Ryanair revealed a 12 per cent hike in average fares and soaring ancillary revenues as it posted a double-digit rise in half-year profits yesterday.

The low-cost carrier reported a 17 per cent increase in underlying net profits to €451.9 million for the six months to September 30 and upped its guidance for its full-year performance.

Ryanair’s half-year figures were boosted by a 10 per cent lift in passenger numbers and higher fares, but it said it also saw a 22 per cent leap in ancillary revenues, such as baggage fees, priority boarding and onboard drinks.

Ryanair said forward booking revenues for the winter were better than expected, which it forecast would see net profits for the full year of between €380 million and €400 million.

It had originally indicated a figure of between €350 million and €375 million.

The half-year surge in fares and passenger numbers helped Ryanair offset a 44 per cent increase in its fuel bill – although this was also partly due to Ryanair operating more and longer flights.

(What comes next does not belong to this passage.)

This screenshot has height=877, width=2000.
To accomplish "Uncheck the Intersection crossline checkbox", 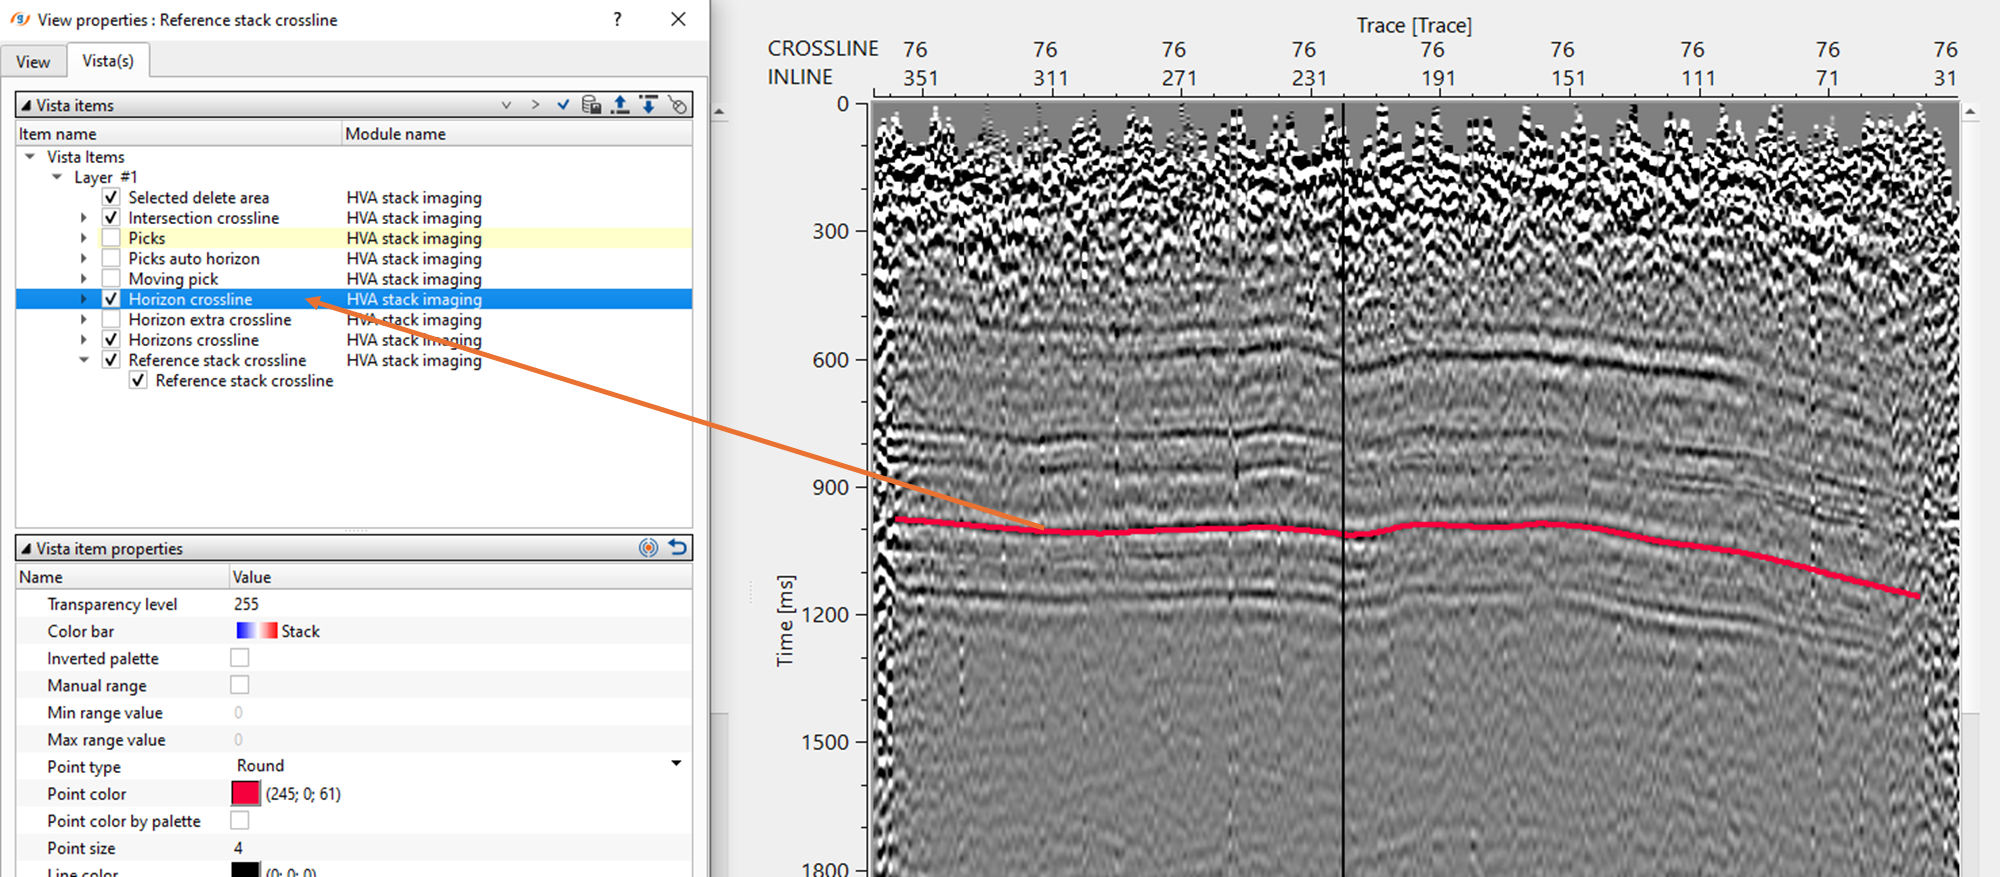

Average fares rose to €44, according to Ryanair, although chief executive officer Michael O’Leary added a note of caution.

He said: “Our outlook for the fiscal year remains cautious as we have little visibility on fourth-quarter yields.”

The carrier said its bill to cover the cost of the volcanic ash cloud disruption earlier this year was now likely to be less than first feared, at €32 million against €50 million.

Half-year adjusted profits exclude the hit for the ash crisis, which when taken into account leave net profits at €424 million.

Mr O’Leary said the group’s half-year figures were “testimony to the robustness” of its low-cost model.

However, airlines across the board are seeing a marked recovery in air travel as the recovery takes hold.